The input Start Marker

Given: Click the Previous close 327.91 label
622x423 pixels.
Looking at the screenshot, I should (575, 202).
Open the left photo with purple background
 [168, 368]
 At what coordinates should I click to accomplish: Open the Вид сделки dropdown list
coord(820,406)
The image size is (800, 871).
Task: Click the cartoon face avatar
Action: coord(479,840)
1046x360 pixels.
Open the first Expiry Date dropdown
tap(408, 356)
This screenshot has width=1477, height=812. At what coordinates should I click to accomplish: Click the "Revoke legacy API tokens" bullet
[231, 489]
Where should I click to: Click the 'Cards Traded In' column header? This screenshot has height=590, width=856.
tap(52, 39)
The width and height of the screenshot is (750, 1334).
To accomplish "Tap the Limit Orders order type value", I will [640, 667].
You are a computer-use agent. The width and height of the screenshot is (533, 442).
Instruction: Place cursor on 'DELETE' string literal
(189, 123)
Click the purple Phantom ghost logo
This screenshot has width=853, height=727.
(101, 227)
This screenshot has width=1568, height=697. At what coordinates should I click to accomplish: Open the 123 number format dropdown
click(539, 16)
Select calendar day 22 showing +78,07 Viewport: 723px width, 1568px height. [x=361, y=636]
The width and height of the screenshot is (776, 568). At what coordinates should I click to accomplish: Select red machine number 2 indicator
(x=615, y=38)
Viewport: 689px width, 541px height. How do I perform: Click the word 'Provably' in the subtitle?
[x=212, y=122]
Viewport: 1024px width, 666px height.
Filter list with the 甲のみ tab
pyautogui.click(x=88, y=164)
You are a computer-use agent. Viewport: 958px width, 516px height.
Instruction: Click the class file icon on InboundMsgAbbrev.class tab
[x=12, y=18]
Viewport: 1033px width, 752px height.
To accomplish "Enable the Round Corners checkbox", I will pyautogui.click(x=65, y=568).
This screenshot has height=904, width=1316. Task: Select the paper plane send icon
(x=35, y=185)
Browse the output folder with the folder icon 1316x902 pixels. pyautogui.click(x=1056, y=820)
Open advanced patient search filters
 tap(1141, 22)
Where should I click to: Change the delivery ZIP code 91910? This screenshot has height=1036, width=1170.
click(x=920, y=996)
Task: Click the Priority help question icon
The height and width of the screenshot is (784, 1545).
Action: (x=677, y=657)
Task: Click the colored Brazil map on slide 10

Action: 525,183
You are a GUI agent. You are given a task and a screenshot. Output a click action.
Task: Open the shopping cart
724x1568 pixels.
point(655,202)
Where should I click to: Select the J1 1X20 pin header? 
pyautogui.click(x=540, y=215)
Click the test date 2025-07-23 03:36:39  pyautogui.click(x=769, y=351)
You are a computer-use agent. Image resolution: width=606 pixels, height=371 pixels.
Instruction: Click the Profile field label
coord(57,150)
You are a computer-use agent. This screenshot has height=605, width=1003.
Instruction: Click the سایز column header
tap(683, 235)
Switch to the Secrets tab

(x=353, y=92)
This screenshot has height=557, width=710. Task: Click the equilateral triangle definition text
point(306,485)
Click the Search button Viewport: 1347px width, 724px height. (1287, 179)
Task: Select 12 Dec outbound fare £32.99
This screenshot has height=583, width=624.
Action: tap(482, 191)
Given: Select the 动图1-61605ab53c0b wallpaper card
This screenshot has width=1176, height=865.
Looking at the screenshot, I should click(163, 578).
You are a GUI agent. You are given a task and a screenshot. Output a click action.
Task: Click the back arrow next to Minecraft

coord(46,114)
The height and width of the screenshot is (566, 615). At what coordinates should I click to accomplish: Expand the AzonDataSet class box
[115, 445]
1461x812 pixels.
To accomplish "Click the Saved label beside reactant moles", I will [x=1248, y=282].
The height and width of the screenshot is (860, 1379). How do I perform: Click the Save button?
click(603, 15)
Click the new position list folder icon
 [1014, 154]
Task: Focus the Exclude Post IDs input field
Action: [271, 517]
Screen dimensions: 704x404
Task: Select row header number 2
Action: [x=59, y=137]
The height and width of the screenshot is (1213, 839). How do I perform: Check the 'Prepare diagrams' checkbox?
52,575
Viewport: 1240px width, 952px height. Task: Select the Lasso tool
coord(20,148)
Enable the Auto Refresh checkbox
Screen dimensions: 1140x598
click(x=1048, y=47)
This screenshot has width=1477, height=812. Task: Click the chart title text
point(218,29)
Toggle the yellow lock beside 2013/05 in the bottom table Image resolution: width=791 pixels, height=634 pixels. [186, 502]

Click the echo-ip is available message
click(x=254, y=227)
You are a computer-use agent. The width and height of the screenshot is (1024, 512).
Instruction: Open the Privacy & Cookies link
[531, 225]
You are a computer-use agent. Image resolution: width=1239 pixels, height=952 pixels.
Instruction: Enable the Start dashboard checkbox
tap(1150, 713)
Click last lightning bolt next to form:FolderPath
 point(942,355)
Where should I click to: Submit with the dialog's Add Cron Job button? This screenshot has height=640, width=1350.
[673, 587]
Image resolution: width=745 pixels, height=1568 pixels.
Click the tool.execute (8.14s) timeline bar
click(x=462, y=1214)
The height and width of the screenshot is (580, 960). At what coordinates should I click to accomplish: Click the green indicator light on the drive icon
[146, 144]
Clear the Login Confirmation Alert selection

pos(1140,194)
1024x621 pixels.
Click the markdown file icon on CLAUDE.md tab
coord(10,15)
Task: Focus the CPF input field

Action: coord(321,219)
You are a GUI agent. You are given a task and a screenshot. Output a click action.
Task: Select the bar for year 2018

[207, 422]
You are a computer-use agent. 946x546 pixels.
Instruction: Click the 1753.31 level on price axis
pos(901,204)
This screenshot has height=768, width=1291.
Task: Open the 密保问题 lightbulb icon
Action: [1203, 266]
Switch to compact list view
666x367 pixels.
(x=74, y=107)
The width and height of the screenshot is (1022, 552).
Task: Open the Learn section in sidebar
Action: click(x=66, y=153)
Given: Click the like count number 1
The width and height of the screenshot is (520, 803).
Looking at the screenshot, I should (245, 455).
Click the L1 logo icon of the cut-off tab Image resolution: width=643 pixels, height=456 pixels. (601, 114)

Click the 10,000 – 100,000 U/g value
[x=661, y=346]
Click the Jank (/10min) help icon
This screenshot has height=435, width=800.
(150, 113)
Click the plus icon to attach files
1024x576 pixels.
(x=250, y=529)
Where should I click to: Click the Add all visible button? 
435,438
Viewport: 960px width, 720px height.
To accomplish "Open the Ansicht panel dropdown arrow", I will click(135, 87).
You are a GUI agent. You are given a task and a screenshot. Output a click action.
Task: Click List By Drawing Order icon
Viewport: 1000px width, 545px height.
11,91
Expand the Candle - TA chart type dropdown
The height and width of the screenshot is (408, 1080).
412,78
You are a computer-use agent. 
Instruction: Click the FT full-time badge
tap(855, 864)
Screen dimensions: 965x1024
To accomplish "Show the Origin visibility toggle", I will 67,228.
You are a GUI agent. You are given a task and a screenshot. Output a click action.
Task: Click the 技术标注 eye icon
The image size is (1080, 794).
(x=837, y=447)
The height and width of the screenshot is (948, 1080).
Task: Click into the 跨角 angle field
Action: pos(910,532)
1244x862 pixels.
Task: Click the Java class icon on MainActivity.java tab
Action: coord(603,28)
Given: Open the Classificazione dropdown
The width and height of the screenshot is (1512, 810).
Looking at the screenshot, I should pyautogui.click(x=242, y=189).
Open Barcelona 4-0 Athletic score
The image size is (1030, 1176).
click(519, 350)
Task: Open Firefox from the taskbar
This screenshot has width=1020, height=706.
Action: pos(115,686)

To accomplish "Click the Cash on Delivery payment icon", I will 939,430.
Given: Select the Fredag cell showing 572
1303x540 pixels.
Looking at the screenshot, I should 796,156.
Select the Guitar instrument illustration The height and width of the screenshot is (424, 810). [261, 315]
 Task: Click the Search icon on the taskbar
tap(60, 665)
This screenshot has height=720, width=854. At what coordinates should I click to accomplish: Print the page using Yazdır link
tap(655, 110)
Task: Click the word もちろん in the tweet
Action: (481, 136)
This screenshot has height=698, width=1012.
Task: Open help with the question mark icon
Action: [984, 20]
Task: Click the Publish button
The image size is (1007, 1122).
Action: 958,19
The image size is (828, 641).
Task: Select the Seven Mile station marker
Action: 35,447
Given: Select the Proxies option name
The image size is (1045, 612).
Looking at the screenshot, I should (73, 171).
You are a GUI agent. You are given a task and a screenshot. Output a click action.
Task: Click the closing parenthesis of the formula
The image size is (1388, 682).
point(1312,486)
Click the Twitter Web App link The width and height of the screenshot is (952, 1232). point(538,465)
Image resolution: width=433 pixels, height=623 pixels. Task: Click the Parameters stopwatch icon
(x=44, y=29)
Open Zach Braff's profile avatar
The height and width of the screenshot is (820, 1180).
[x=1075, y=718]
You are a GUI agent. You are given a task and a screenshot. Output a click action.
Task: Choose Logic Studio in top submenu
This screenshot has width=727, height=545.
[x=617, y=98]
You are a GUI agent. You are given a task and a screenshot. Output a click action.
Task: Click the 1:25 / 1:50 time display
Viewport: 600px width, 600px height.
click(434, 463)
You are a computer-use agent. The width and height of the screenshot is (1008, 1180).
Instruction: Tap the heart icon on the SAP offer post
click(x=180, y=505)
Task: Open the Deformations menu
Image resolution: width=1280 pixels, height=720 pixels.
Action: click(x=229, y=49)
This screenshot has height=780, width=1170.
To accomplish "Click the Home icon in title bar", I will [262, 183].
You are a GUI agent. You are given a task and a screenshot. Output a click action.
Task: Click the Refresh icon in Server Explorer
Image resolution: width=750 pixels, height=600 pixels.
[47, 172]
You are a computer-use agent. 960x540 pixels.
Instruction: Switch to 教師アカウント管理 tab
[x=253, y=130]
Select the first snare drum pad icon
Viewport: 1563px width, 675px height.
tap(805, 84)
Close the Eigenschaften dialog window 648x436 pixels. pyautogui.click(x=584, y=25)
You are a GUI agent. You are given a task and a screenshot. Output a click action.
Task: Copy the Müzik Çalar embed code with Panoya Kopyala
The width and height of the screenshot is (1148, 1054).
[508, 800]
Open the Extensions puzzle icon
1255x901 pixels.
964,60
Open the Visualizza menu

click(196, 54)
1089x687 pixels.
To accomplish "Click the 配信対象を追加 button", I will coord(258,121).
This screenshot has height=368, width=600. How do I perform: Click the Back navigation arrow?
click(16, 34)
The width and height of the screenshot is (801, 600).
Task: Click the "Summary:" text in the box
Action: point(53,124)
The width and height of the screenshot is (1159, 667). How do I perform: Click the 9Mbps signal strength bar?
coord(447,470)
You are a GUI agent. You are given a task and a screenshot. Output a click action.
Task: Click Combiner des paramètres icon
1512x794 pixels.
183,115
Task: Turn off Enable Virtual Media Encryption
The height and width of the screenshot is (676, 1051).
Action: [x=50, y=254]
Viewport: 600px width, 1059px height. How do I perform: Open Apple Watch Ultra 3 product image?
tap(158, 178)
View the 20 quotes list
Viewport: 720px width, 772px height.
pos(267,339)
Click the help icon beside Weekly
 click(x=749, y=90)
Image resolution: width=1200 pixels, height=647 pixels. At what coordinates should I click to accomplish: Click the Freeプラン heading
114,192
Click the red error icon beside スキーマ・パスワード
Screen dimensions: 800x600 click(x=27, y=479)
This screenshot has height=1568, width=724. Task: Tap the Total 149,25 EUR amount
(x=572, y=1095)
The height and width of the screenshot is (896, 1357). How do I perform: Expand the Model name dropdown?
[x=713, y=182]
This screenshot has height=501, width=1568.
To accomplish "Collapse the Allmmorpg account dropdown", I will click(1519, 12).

The input End Marker

__What is required__
Please print exactly what appears from the first line of the data through the line with "The width and height of the screenshot is (750, 1334).", including both of those lines and nothing past them.

__Answer box__
Given: Click the Previous close 327.91 label
622x423 pixels.
Looking at the screenshot, I should (575, 202).
Open the left photo with purple background
 [168, 368]
 At what coordinates should I click to accomplish: Open the Вид сделки dropdown list
coord(820,406)
The image size is (800, 871).
Task: Click the cartoon face avatar
Action: coord(479,840)
1046x360 pixels.
Open the first Expiry Date dropdown
tap(408, 356)
This screenshot has width=1477, height=812. At what coordinates should I click to accomplish: Click the "Revoke legacy API tokens" bullet
[231, 489]
Where should I click to: Click the 'Cards Traded In' column header? This screenshot has height=590, width=856.
tap(52, 39)
The width and height of the screenshot is (750, 1334).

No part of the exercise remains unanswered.